A sátira evidencia um polícia a treinar tiro em alvos com diferentes tonalidades o que motivou o desagrado entre as forças de segurança, alguns partidos políticos e até o Governo reagiu, alegando que o cartoon incita ao racismo e à violência. A PSP avançou inclusive com uma queixa-crime contra a RTP. É caso para se dizer que há coisas que não se brincam.
Não vou discutir a adequação do cartoon à sociedade portuguesa, nem a sua pertinência na televisão, nem mesmo a sua intenção. Vou-me restringir à realidade do cartoon, à liberdade criativa, de expressão.
Antes de mais, saliento que um cartoon na imprensa e na televisão é um espaço de opinião. Um cartoon representa uma hipérbole de uma determinada situação. É um desenho humorístico, animado ou não, de carácter crítico que retrata algo do dia a dia.
Exatamente como as crónicas de opinião. São textos de opinião, nada mais. No meu caso específico, escrevo sobre aquilo que penso sobre um determinado assunto. Na maioria das vezes, sobre aquilo que defendo ou que me inquieta. E o mais enriquecedor é poder escrever num espaço onde tenho particular autonomia e liberdade para expressar a minha opinião. Não uma notícia, mas sim um parecer ou uma reflexão.
O mesmo acontece com o cartoon. Não é uma notícia nem uma ilustração de uma notícia, mas sim um desenho que sintetiza a opinião de um autor sobre determinado acontecimento mediático.
No entanto, todo aquele que sai fora da caixa, do dito padrão é julgado, criticado e censurado. E este caso é um excelente exemplo disso.
Os autores do respetivo cartoon esclareceram que o mesmo se referia aos acontecimentos em França após a morte de um jovem magrebino e que não continha qualquer referência à polícia portuguesa. Este cartoon poderia ter mil interpretações. Mas os nossos ministros levaram para a interpretação que consideram ser a única que podia ser lida.

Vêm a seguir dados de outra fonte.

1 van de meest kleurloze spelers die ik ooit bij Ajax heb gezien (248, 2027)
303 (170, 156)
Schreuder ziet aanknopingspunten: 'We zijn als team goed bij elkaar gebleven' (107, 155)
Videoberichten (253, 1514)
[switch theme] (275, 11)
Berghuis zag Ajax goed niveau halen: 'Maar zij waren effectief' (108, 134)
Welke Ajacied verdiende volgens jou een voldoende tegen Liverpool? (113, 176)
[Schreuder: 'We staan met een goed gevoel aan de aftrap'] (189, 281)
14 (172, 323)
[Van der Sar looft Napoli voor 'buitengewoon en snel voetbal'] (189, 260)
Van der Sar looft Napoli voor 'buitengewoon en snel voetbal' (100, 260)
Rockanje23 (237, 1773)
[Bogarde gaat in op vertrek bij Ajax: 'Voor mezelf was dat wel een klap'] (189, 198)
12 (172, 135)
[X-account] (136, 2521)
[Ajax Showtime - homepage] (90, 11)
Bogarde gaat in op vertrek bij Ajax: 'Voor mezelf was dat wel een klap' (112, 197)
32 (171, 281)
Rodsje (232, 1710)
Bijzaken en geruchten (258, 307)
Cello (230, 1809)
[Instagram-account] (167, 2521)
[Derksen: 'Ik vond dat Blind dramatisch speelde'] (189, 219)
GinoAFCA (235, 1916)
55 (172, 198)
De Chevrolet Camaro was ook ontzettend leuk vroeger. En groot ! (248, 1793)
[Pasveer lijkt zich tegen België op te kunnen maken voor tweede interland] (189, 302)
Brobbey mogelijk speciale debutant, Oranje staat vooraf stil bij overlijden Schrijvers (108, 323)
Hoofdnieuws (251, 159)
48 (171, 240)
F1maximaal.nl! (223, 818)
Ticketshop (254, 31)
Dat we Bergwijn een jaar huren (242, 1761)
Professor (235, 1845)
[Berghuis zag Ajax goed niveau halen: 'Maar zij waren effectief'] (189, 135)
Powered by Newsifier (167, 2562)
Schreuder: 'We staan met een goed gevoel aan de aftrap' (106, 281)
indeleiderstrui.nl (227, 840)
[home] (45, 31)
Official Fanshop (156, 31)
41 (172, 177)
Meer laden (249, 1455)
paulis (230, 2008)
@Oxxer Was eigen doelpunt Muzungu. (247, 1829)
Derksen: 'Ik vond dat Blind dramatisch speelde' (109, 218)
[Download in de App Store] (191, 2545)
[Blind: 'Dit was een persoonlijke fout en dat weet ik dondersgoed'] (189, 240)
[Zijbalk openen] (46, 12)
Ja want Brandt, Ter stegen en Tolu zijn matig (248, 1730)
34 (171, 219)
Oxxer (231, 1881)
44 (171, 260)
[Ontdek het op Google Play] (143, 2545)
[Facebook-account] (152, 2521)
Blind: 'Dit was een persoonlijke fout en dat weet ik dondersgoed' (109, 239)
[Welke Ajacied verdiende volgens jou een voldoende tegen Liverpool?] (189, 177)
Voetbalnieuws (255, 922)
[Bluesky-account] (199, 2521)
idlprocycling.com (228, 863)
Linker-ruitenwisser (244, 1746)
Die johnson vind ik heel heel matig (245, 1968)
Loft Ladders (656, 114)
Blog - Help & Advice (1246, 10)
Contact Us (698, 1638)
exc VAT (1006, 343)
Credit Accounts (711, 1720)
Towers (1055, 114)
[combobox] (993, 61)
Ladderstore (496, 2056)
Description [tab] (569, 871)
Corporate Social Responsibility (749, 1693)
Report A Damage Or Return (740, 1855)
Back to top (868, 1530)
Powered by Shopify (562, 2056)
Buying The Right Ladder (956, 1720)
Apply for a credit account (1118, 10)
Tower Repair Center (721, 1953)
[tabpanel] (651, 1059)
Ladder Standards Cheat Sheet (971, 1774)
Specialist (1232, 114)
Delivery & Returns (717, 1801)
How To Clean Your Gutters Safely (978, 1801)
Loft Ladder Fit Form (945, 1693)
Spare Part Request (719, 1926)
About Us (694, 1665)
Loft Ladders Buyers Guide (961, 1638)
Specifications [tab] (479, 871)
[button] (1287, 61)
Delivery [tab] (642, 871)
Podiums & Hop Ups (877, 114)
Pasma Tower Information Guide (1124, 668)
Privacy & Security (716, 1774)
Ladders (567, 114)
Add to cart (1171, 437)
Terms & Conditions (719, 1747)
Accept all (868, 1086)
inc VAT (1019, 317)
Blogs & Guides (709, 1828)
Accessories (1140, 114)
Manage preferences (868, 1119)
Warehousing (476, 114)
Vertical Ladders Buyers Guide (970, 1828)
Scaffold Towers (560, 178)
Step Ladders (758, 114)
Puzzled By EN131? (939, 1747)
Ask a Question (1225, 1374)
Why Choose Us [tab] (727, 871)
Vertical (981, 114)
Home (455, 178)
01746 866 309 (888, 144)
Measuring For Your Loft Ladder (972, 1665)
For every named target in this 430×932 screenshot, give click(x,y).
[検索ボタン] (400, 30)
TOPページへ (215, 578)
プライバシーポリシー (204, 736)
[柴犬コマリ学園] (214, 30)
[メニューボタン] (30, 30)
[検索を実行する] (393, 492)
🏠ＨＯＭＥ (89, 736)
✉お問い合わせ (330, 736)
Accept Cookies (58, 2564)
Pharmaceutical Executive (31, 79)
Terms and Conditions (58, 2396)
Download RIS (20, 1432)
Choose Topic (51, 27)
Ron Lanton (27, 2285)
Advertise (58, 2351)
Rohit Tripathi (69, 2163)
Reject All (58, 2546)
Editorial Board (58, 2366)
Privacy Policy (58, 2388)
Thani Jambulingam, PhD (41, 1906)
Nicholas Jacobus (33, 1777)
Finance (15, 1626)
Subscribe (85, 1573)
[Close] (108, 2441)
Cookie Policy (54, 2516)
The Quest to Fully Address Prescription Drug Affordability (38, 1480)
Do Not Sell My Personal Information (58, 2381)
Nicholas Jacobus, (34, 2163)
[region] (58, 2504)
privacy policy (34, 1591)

Este é um pensamento burro, pensar que só existe uma linguagem para um determinado assunto, ou melhor, que exista apenas uma interpretação, que os signos só têm uma interpretação e que todos pensamos da mesma maneira. Mais, que necessitamos de alguém do Governo que venha nos dizer qual é essa interpretação e qual é a maneira que devemos pensar. E é isso que está em causa. É que nos tentem ensinar como é que devemos interpretar um determinado cartoon. Já para não falar da queixa-crime levantada pela PSP contra a RTP. Ou seja, a consequência que temos quando interpretamos algo de uma forma diferente! A liberdade de expressão existe em Portugal quando esta não colide com o ponto de vista hierárquico! Num Estado de direito os delitos de opinião só se resolvem em tribunal. A peixeirada em praça pública, a intimidação, a agressão… E este não me parece ser o melhor caminho!
Os valores da liberdade de expressão e de opinião são basilares da democracia. Portugal viveu numa ditadura durante imenso tempo, em que não se podia dizer aquilo que se pensava! Alcançámos a liberdade no 25 de abril de 74, mas parece que estamos a voltar ao tempo da tirania!